▶ **DIRECTIONS**:
Each and every line below goes into your answer unchanged, but leave out the images.

[Saved entries]
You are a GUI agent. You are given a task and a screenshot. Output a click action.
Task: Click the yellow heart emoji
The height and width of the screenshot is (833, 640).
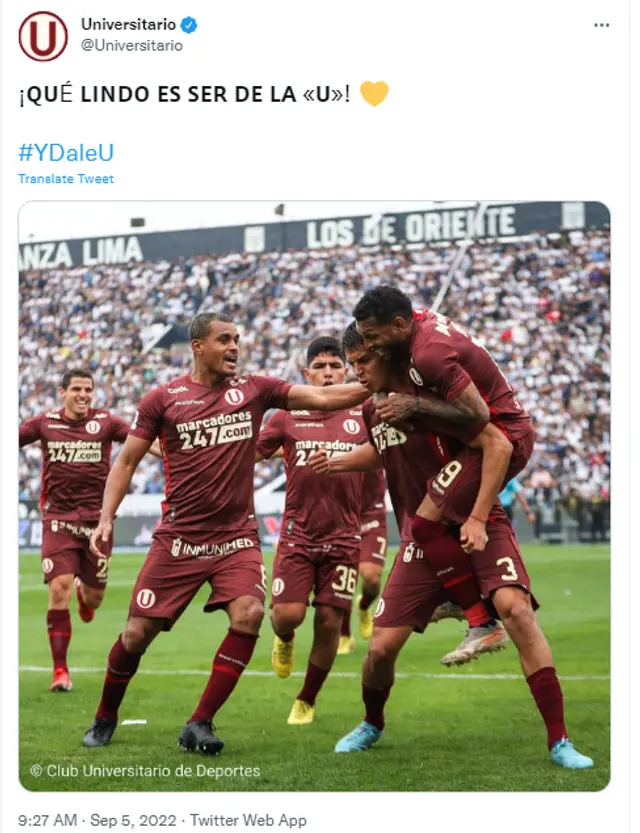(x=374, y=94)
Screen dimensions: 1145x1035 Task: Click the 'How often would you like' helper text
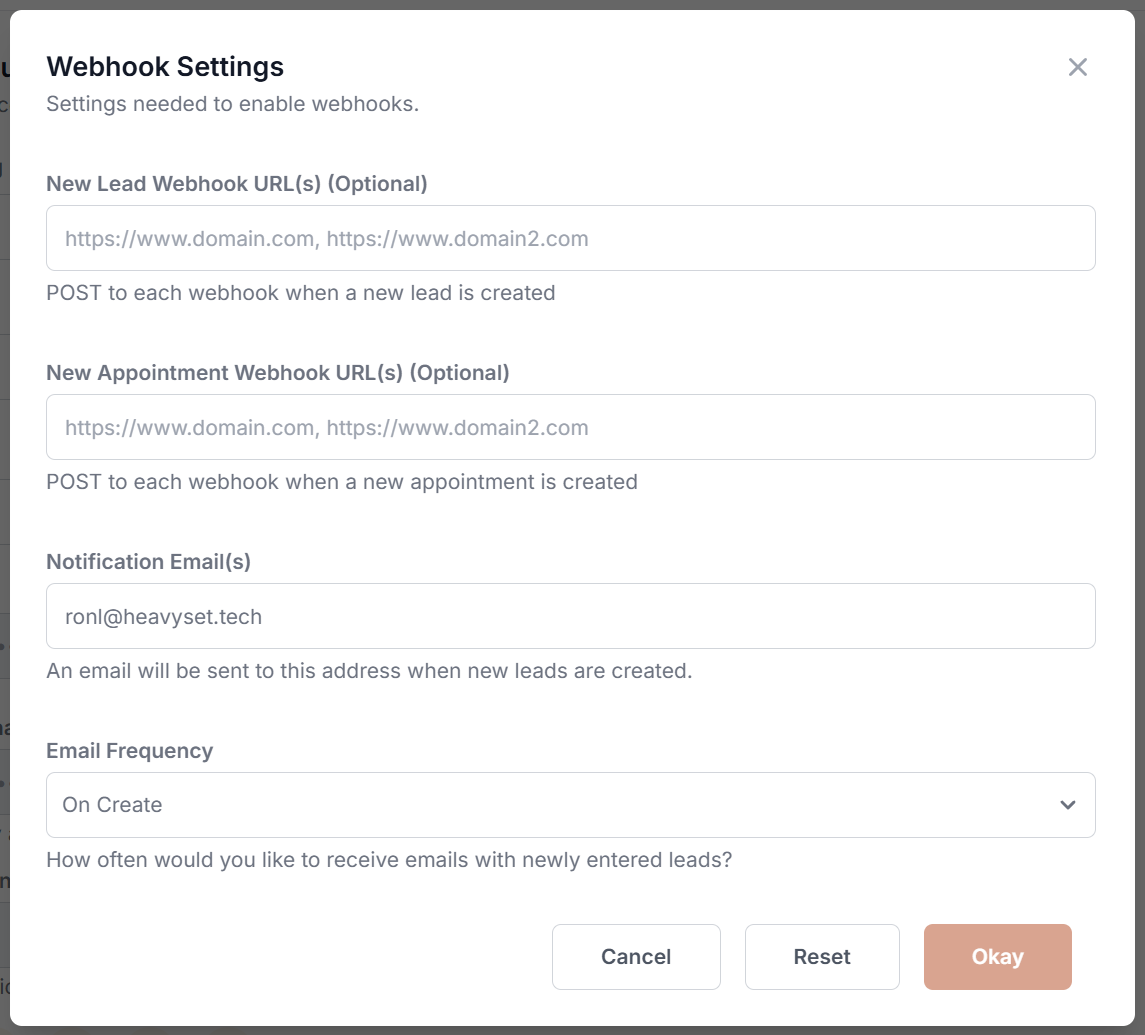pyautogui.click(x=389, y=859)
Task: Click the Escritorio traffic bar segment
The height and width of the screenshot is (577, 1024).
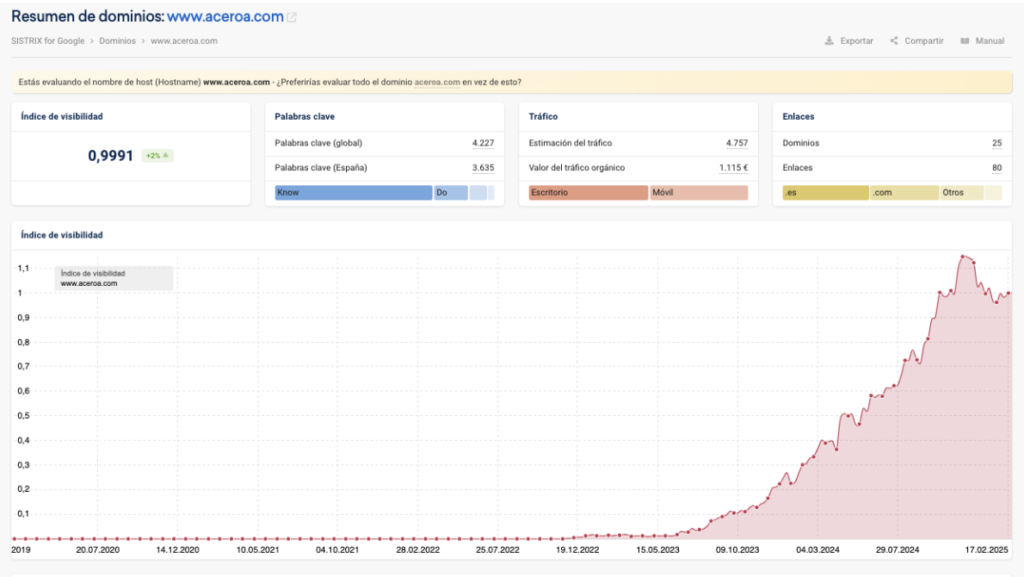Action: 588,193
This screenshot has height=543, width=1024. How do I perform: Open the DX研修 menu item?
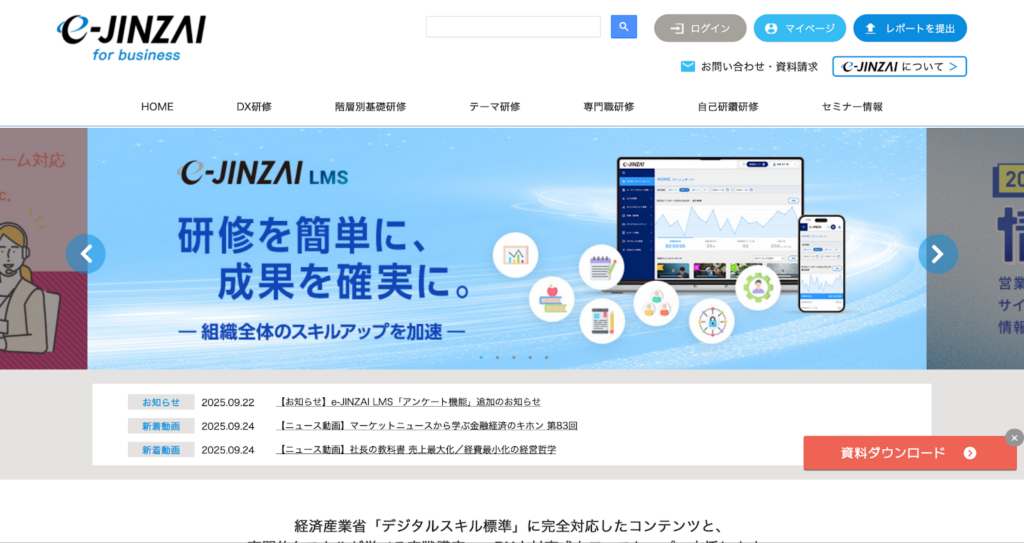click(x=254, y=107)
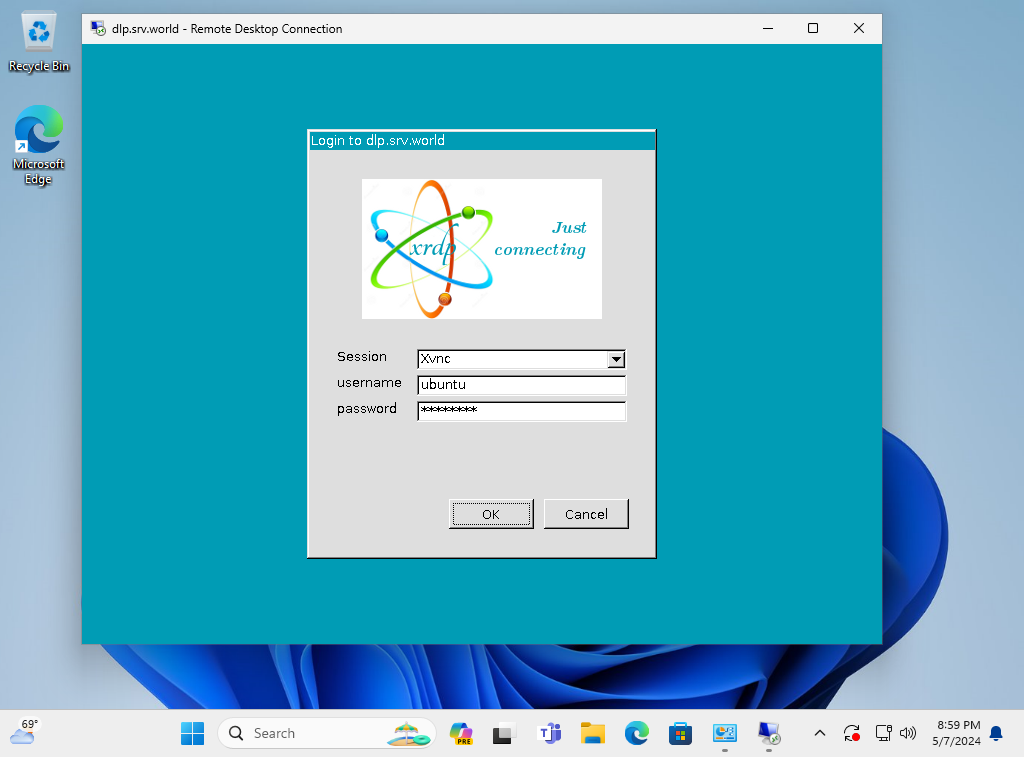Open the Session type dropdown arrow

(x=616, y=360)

▶ **EXERCISE OUTPUT**:
You are a GUI agent. You are given a task and a screenshot. Output a click action.
Task: Click the yellow heart emoji
The height and width of the screenshot is (833, 640).
(x=374, y=94)
Screen dimensions: 1145x1035 Task: Click the 'How often would you like' helper text
pyautogui.click(x=389, y=859)
Task: Click the Escritorio traffic bar segment
The height and width of the screenshot is (577, 1024).
Action: 588,193
This screenshot has height=543, width=1024. How do I perform: Open the DX研修 menu item?
click(x=254, y=107)
Open the Session type dropdown arrow

(x=616, y=360)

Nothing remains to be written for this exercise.